But problems were inherent in this design. First of all, it was difficult to ride. Mounting the contraption was tough, but stopping was even more so because it didn’t have brakes. Watch this hipster (in the last few years, there has been a penny farthing revival among the twirly-moustachioed crowd) show you how.
Serious injuries, especially to the head and neck, and deaths were common outcomes of penny farthing crashes. If a man “took a header” (pictured below), it meant he pitched forward and landed face first. A fall like this could cause anything from bruises to a broken neck.
If, while coasting downhill, a rider took precautionary measures like placing his feet on the handlebars, he would fall feet first in an accident, as seen in the video below.
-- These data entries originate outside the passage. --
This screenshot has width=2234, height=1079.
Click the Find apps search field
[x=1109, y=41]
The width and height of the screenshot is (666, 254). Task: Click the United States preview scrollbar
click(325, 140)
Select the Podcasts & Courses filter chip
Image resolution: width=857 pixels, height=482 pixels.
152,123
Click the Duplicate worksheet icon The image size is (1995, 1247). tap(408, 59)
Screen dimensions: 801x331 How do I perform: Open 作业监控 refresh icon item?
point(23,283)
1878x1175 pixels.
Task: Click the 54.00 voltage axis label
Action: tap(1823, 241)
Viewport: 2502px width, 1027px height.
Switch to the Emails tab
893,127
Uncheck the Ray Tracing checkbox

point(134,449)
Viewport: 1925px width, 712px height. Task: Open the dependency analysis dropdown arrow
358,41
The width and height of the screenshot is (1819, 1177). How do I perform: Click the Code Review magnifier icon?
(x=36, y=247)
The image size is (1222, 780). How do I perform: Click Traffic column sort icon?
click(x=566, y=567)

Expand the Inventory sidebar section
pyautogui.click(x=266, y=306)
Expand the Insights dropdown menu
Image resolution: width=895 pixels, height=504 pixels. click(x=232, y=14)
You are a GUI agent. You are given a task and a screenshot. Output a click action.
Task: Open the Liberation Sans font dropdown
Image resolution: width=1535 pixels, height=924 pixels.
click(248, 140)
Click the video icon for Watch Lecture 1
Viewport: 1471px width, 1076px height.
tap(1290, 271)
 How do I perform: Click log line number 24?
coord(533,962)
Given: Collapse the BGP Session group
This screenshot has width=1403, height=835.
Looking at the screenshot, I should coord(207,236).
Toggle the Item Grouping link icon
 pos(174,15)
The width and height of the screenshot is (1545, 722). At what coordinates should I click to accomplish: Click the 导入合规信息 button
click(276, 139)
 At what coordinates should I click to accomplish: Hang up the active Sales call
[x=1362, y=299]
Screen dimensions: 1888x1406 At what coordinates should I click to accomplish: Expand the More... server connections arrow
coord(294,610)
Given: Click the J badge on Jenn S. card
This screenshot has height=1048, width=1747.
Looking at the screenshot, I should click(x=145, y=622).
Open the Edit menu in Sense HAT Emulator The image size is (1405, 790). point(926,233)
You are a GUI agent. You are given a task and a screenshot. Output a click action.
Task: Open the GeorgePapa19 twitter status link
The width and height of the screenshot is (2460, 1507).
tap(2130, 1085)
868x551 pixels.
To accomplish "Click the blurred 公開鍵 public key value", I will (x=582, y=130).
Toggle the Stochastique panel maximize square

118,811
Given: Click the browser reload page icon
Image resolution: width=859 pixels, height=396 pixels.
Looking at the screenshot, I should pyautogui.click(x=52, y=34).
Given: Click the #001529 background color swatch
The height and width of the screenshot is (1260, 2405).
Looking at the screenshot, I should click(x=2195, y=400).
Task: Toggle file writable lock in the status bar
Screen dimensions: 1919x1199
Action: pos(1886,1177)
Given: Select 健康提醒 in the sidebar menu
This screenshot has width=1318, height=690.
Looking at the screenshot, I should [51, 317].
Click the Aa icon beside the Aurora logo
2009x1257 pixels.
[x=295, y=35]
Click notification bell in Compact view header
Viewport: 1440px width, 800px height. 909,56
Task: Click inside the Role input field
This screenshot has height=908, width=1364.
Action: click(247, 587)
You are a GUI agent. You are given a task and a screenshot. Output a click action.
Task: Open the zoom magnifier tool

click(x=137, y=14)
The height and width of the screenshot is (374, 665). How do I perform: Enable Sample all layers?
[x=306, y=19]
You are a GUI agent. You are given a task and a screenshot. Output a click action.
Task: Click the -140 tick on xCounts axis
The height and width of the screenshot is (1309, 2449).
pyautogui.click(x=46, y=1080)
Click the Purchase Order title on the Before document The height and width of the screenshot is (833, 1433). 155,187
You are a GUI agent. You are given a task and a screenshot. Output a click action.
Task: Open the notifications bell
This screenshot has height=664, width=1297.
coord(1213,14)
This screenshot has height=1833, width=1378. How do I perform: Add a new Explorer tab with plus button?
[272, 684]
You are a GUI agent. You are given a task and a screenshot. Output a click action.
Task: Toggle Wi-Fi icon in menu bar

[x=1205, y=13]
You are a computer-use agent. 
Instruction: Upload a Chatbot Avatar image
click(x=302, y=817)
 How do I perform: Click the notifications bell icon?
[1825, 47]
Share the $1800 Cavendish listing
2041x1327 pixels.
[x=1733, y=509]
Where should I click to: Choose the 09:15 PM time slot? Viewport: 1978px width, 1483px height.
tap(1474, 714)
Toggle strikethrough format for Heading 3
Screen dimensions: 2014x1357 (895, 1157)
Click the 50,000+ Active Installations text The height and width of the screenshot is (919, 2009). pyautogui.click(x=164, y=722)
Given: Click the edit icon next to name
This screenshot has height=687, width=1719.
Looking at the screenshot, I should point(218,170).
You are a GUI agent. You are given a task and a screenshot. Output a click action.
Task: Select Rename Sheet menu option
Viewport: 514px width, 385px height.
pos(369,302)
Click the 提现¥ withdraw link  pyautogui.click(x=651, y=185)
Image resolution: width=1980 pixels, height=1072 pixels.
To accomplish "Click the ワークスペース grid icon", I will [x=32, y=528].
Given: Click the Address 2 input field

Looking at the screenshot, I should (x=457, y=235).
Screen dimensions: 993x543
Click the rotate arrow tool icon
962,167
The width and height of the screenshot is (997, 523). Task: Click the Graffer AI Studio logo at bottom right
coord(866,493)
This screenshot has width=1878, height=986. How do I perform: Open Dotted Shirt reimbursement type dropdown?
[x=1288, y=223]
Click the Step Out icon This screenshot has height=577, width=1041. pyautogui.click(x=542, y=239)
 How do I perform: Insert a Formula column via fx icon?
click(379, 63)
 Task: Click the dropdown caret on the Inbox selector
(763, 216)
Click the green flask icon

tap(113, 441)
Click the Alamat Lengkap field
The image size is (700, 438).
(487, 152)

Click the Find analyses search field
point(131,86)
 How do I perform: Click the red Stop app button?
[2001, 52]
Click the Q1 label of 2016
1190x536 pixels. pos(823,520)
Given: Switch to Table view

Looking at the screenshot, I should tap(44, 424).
Penny farthing enthusiasts were mocked in this cartoon from the New York Illustrated Times in 1879.
The Rover Safety bicycle was invented in 1885 by John Kemp Starley. Its new, evenly sized wheels allowed women to join in the growing cycling pastime. In fact, the safety bicycle gave women the freedom to travel about town with ease, as it was considered unladylike to ride a horse or drive a carriage. That might mean little in the Western world today, but in the era of Queen Victoria, manners were of utmost importance. The bicycle made it possible for women to venture out alone or with their female friends, without a male driver.
The Victorian era was ripe with inventions and discoveries. Unfortunately, the bicycle is often overlooked among the era’s accomplishments. Though the penny farthing was dangerous and difficult to ride, it was also a step toward the modern, more inclusive bicycle.